Last week as I watched the inauguration of Joe Biden, I felt a little like I was peeking over the fence at a party next door.  And not just in any neighbour’s yard, but the neighbour with a really big estate whose behaviour impacts everyone around them.

Hope

Inauguration Day felt like a light had gone on next door and there was hope for better days to come for all of us.  In his speech, Joe Biden said, “I’ve never been more optimistic about America than I am today. There’s nothing we can’t do if we do it together.”

It was the day that Kamala Harris became the first female, black and South Asian Vice President.   In her speech later that evening, she encouraged Americans to have, “The courage to see beyond crisis. To do what is hard, to do what is good, to unite, to believe in ourselves, believe in our country, believe in what we can do together.”

The last four years we have seen our neighbours focus on their differences with little emphasis on all that holds them together.  And unfortunately, the sentiment seems to have traveled north as well.  I am not naïve enough to think that the road forward will be easy, but I felt like the inauguration inspired hope that a road forward is possible.

Amazing Music

If the inauguration is anything to go by, I have to think that Joe Biden and I share similar taste in music – first Lady Gaga, then JLo, then my all-time favourite, Garth Brooks.  And THAT was at the ceremony.  

The concert that evening included Springsteen, Justin Timberlake, Foo Fighters and Tim McGraw, who sang about the Land of Hope and Dreams, Better Days, Times Like These and Undivided.  Other stars sang about sunshine coming back and a new dawn; then Katy Perry closed out the party with fireworks.  
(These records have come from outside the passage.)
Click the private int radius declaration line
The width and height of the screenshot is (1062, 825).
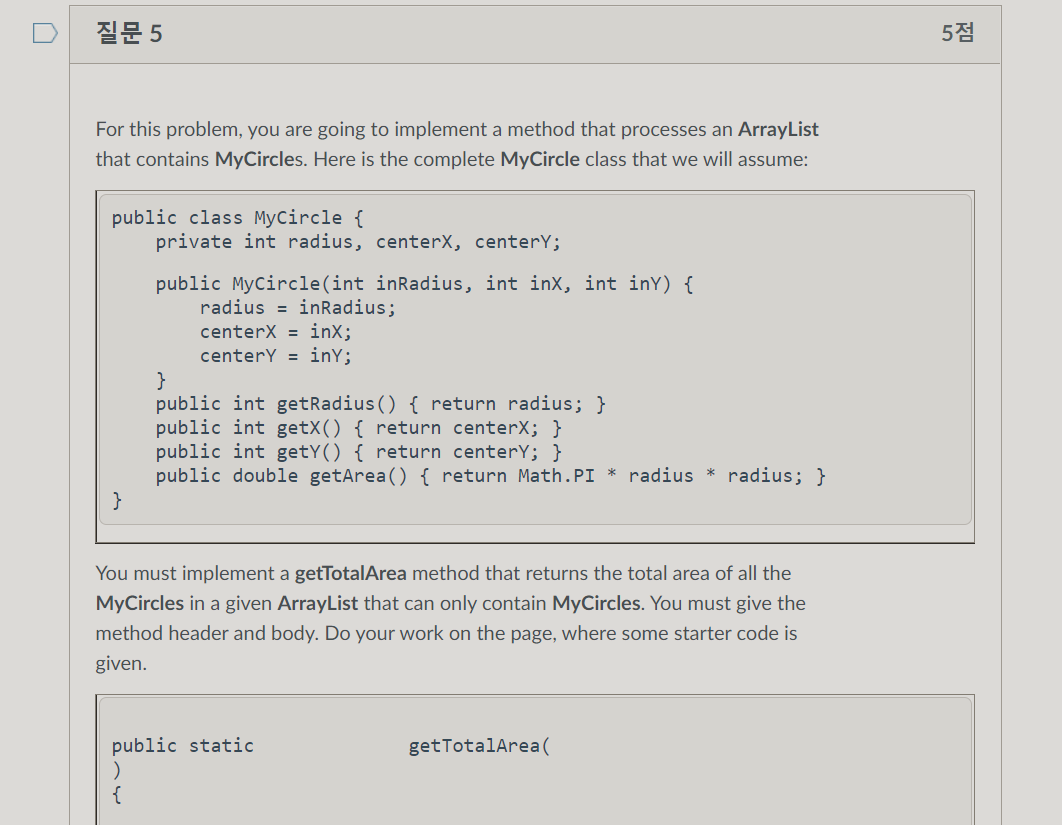[358, 242]
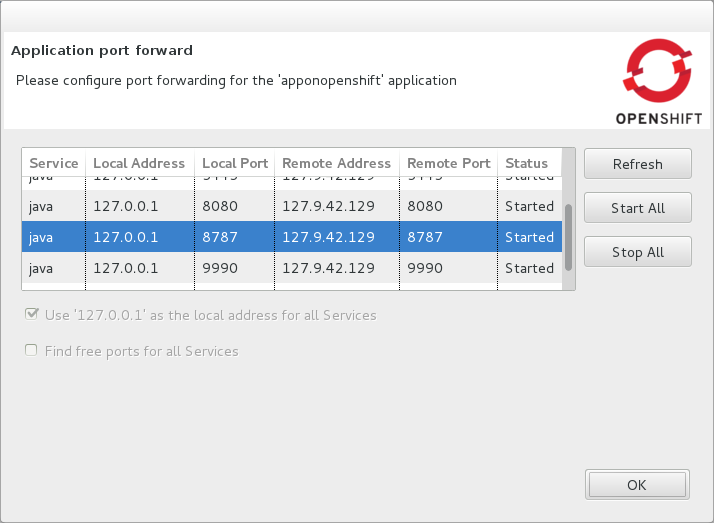Toggle 'Use 127.0.0.1 as the local address' checkbox

tap(32, 315)
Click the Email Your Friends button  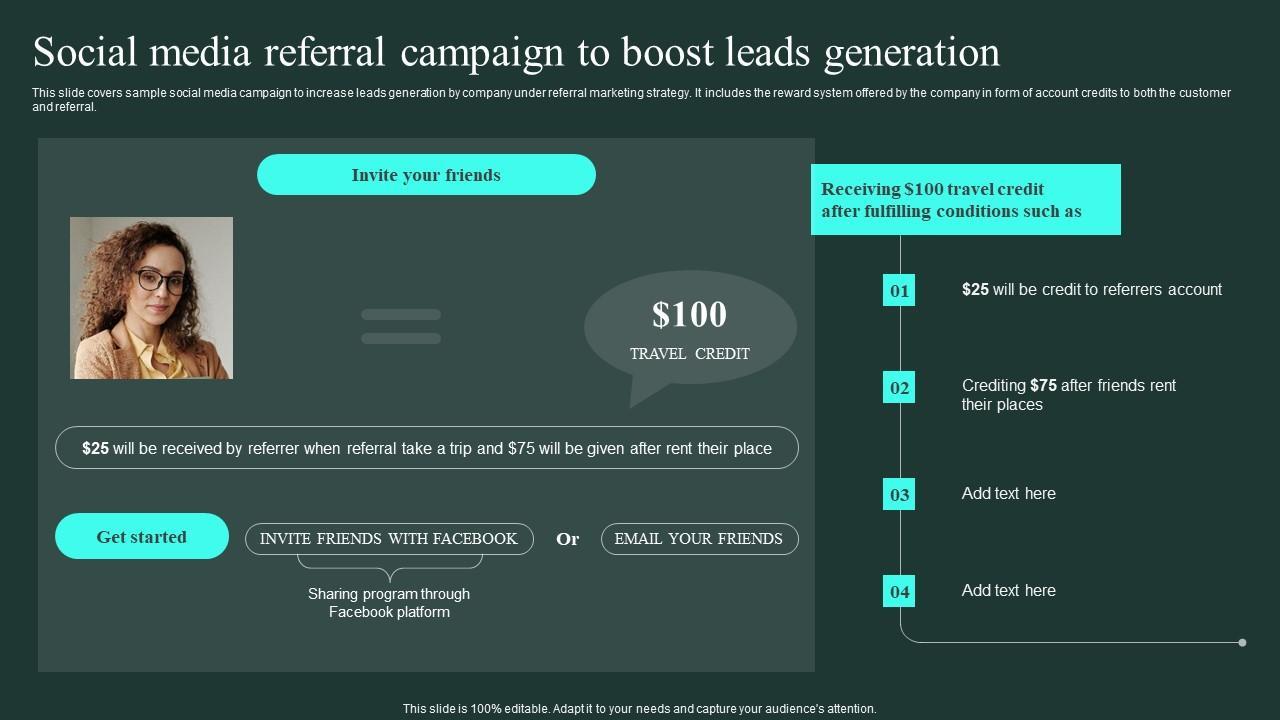(699, 539)
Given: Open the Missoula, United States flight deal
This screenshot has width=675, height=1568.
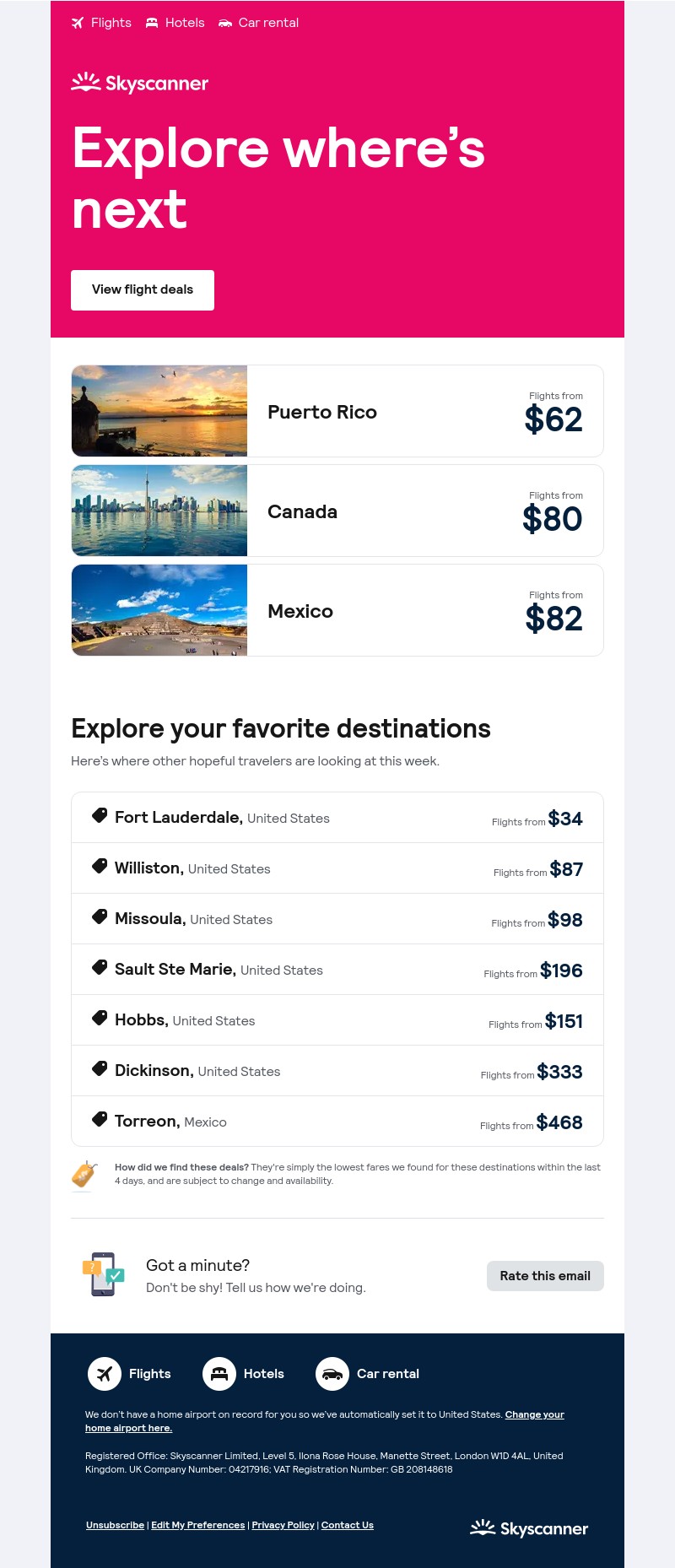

Millennials and Hope for the Future

The theme of hope was strong, but I do think that Amanda Gorman was the star of the day.  That 22-year-old young woman stood before the entire world and spoke so incredibly eloquently about the “Hill we Climb”.  Her beautiful poem ended with these words:

When day comes we step out of the shade,
aflame and unafraid,
the new dawn blooms as we free it.
For there is always light,
if only we’re brave enough to see it.
If only we’re brave enough to be it.

I have watched the video of her reciting that poem many times since Wednesday and every time I am filled with awe.  

You know, millennials and Generation Z’s get a bad reputation, but they regularly inspire me.  They may not do things the way we did, but that doesn’t make them wrong.  

They question things more than I ever did.  They don’t do things just because that’s the way the adults in their lives do them; they look for alternatives and think outside the box.  They don’t match their socks or separate their laundry, and the world keeps on spinning.  I think we have much to learn from this generation about how to make sense of the crazy world we are inhabiting.  

For now, I am going to enjoy the Bernie Sanders memes that are circulating and try to hold onto the hope inspired by peeking through the fence at our neighbour’s party last week.